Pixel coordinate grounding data
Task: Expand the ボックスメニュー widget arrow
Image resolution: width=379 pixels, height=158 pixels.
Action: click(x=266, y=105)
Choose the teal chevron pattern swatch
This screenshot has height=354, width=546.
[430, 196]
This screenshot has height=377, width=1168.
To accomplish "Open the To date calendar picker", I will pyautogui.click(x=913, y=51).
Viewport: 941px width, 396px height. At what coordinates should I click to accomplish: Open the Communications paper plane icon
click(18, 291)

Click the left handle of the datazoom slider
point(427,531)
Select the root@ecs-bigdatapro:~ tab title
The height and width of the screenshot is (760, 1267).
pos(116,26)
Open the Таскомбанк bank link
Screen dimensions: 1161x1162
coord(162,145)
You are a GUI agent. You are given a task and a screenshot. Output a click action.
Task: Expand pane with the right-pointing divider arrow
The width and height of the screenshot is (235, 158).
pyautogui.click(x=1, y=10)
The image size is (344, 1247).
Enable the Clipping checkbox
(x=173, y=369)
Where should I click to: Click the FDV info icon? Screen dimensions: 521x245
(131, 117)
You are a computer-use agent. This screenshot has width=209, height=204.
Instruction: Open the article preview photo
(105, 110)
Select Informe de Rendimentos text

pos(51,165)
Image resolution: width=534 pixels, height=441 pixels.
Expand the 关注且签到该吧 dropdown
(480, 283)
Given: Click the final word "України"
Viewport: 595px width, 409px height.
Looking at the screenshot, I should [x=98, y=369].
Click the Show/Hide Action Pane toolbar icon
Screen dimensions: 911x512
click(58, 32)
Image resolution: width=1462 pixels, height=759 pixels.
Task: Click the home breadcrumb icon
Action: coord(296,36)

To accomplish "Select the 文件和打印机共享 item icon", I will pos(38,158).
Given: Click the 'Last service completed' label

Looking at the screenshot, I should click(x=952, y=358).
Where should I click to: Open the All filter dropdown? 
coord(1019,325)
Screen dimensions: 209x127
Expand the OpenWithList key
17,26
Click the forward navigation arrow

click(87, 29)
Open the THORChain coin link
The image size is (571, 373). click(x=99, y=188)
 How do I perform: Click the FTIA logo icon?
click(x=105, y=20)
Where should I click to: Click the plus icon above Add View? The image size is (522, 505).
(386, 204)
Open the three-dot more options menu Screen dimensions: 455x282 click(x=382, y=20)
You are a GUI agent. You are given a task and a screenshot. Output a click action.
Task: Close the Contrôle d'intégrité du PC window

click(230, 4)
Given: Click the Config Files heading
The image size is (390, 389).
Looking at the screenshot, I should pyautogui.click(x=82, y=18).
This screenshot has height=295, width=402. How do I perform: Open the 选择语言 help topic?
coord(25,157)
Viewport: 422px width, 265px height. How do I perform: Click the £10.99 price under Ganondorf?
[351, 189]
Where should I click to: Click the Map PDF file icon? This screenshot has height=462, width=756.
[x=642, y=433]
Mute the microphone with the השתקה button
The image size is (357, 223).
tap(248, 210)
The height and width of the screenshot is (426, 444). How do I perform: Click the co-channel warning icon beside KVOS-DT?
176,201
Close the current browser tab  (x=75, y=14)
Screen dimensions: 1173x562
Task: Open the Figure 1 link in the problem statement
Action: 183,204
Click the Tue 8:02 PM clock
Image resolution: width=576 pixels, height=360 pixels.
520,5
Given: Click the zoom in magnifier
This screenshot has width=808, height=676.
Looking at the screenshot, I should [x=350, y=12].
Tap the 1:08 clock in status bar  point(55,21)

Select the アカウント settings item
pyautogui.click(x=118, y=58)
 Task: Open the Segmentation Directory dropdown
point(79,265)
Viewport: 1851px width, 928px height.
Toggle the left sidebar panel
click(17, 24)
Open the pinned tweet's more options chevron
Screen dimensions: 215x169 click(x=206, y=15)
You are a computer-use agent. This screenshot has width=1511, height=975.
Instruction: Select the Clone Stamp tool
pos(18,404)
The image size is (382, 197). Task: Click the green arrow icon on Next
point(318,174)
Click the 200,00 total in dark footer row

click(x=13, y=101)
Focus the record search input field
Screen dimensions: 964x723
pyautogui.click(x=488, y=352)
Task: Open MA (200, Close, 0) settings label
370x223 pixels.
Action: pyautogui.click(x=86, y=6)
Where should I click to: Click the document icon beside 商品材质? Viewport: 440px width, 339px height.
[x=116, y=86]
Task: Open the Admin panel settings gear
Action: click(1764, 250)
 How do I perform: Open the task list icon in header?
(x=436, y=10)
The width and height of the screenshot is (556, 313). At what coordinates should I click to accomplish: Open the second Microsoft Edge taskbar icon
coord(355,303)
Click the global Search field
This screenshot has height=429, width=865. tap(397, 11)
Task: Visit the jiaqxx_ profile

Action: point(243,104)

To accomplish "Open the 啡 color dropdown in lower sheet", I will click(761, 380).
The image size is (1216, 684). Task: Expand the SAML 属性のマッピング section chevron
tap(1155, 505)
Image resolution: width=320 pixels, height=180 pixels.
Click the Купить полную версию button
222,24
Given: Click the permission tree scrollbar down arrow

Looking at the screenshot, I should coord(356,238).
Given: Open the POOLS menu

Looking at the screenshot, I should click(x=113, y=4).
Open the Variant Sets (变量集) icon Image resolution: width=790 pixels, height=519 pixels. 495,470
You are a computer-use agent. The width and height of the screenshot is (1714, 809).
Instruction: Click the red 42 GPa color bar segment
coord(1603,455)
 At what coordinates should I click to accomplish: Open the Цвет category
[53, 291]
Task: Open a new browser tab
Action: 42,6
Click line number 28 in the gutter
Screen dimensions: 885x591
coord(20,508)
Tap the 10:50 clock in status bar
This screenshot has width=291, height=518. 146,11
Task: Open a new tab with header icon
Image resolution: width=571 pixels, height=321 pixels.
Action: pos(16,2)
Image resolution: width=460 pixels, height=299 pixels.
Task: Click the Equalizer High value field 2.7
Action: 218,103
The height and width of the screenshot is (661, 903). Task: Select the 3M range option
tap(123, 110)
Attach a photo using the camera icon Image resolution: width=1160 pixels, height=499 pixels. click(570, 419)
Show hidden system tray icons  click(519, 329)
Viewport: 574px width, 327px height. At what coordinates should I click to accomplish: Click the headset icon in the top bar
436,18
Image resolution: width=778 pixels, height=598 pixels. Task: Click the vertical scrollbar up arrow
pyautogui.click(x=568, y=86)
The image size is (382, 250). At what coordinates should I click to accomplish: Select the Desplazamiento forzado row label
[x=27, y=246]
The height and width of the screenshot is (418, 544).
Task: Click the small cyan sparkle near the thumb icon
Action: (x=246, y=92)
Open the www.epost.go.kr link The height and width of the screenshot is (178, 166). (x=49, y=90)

--- EXERCISE AIM ---
Your task is to reproduce the records in full, without any alteration.

--- WRITTEN RESPONSE ---
Task: Expand the ボックスメニュー widget arrow
Image resolution: width=379 pixels, height=158 pixels.
Action: click(x=266, y=105)
Choose the teal chevron pattern swatch
This screenshot has height=354, width=546.
[430, 196]
This screenshot has height=377, width=1168.
To accomplish "Open the To date calendar picker", I will pyautogui.click(x=913, y=51).
Viewport: 941px width, 396px height. At what coordinates should I click to accomplish: Open the Communications paper plane icon
click(18, 291)

Click the left handle of the datazoom slider
point(427,531)
Select the root@ecs-bigdatapro:~ tab title
The height and width of the screenshot is (760, 1267).
pos(116,26)
Open the Таскомбанк bank link
Screen dimensions: 1161x1162
coord(162,145)
You are a GUI agent. You are given a task and a screenshot. Output a click action.
Task: Expand pane with the right-pointing divider arrow
The width and height of the screenshot is (235, 158).
pyautogui.click(x=1, y=10)
The image size is (344, 1247).
Enable the Clipping checkbox
(x=173, y=369)
Where should I click to: Click the FDV info icon? Screen dimensions: 521x245
(131, 117)
You are a computer-use agent. This screenshot has width=209, height=204.
Instruction: Open the article preview photo
(105, 110)
Select Informe de Rendimentos text

pos(51,165)
Image resolution: width=534 pixels, height=441 pixels.
Expand the 关注且签到该吧 dropdown
(480, 283)
Given: Click the final word "України"
Viewport: 595px width, 409px height.
Looking at the screenshot, I should [x=98, y=369].
Click the Show/Hide Action Pane toolbar icon
Screen dimensions: 911x512
click(58, 32)
Image resolution: width=1462 pixels, height=759 pixels.
Task: Click the home breadcrumb icon
Action: coord(296,36)

To accomplish "Select the 文件和打印机共享 item icon", I will pos(38,158).
Given: Click the 'Last service completed' label

Looking at the screenshot, I should click(x=952, y=358).
Where should I click to: Open the All filter dropdown? 
coord(1019,325)
Screen dimensions: 209x127
Expand the OpenWithList key
17,26
Click the forward navigation arrow

click(87, 29)
Open the THORChain coin link
The image size is (571, 373). click(x=99, y=188)
 How do I perform: Click the FTIA logo icon?
click(x=105, y=20)
Where should I click to: Click the plus icon above Add View? The image size is (522, 505).
(386, 204)
Open the three-dot more options menu Screen dimensions: 455x282 click(x=382, y=20)
You are a GUI agent. You are given a task and a screenshot. Output a click action.
Task: Close the Contrôle d'intégrité du PC window

click(230, 4)
Given: Click the Config Files heading
The image size is (390, 389).
Looking at the screenshot, I should pyautogui.click(x=82, y=18).
This screenshot has height=295, width=402. How do I perform: Open the 选择语言 help topic?
coord(25,157)
Viewport: 422px width, 265px height. How do I perform: Click the £10.99 price under Ganondorf?
[351, 189]
Where should I click to: Click the Map PDF file icon? This screenshot has height=462, width=756.
[x=642, y=433]
Mute the microphone with the השתקה button
The image size is (357, 223).
tap(248, 210)
The height and width of the screenshot is (426, 444). How do I perform: Click the co-channel warning icon beside KVOS-DT?
176,201
Close the current browser tab  (x=75, y=14)
Screen dimensions: 1173x562
Task: Open the Figure 1 link in the problem statement
Action: 183,204
Click the Tue 8:02 PM clock
Image resolution: width=576 pixels, height=360 pixels.
520,5
Given: Click the zoom in magnifier
This screenshot has width=808, height=676.
Looking at the screenshot, I should [x=350, y=12].
Tap the 1:08 clock in status bar  point(55,21)

Select the アカウント settings item
pyautogui.click(x=118, y=58)
 Task: Open the Segmentation Directory dropdown
point(79,265)
Viewport: 1851px width, 928px height.
Toggle the left sidebar panel
click(17, 24)
Open the pinned tweet's more options chevron
Screen dimensions: 215x169 click(x=206, y=15)
You are a computer-use agent. This screenshot has width=1511, height=975.
Instruction: Select the Clone Stamp tool
pos(18,404)
The image size is (382, 197). Task: Click the green arrow icon on Next
point(318,174)
Click the 200,00 total in dark footer row

click(x=13, y=101)
Focus the record search input field
Screen dimensions: 964x723
pyautogui.click(x=488, y=352)
Task: Open MA (200, Close, 0) settings label
370x223 pixels.
Action: pyautogui.click(x=86, y=6)
Where should I click to: Click the document icon beside 商品材质? Viewport: 440px width, 339px height.
[x=116, y=86]
Task: Open the Admin panel settings gear
Action: click(1764, 250)
 How do I perform: Open the task list icon in header?
(x=436, y=10)
The width and height of the screenshot is (556, 313). At what coordinates should I click to accomplish: Open the second Microsoft Edge taskbar icon
coord(355,303)
Click the global Search field
This screenshot has height=429, width=865. tap(397, 11)
Task: Visit the jiaqxx_ profile

Action: point(243,104)

To accomplish "Open the 啡 color dropdown in lower sheet", I will click(761, 380).
The image size is (1216, 684). Task: Expand the SAML 属性のマッピング section chevron
tap(1155, 505)
Image resolution: width=320 pixels, height=180 pixels.
Click the Купить полную версию button
222,24
Given: Click the permission tree scrollbar down arrow

Looking at the screenshot, I should coord(356,238).
Given: Open the POOLS menu

Looking at the screenshot, I should click(x=113, y=4).
Open the Variant Sets (变量集) icon Image resolution: width=790 pixels, height=519 pixels. 495,470
You are a computer-use agent. The width and height of the screenshot is (1714, 809).
Instruction: Click the red 42 GPa color bar segment
coord(1603,455)
 At what coordinates should I click to accomplish: Open the Цвет category
[53, 291]
Task: Open a new browser tab
Action: 42,6
Click line number 28 in the gutter
Screen dimensions: 885x591
coord(20,508)
Tap the 10:50 clock in status bar
This screenshot has width=291, height=518. 146,11
Task: Open a new tab with header icon
Image resolution: width=571 pixels, height=321 pixels.
Action: pos(16,2)
Image resolution: width=460 pixels, height=299 pixels.
Task: Click the Equalizer High value field 2.7
Action: 218,103
The height and width of the screenshot is (661, 903). Task: Select the 3M range option
tap(123, 110)
Attach a photo using the camera icon Image resolution: width=1160 pixels, height=499 pixels. click(570, 419)
Show hidden system tray icons  click(519, 329)
Viewport: 574px width, 327px height. At what coordinates should I click to accomplish: Click the headset icon in the top bar
436,18
Image resolution: width=778 pixels, height=598 pixels. Task: Click the vertical scrollbar up arrow
pyautogui.click(x=568, y=86)
The image size is (382, 250). At what coordinates should I click to accomplish: Select the Desplazamiento forzado row label
[x=27, y=246]
The height and width of the screenshot is (418, 544).
Task: Click the small cyan sparkle near the thumb icon
Action: (x=246, y=92)
Open the www.epost.go.kr link The height and width of the screenshot is (178, 166). (x=49, y=90)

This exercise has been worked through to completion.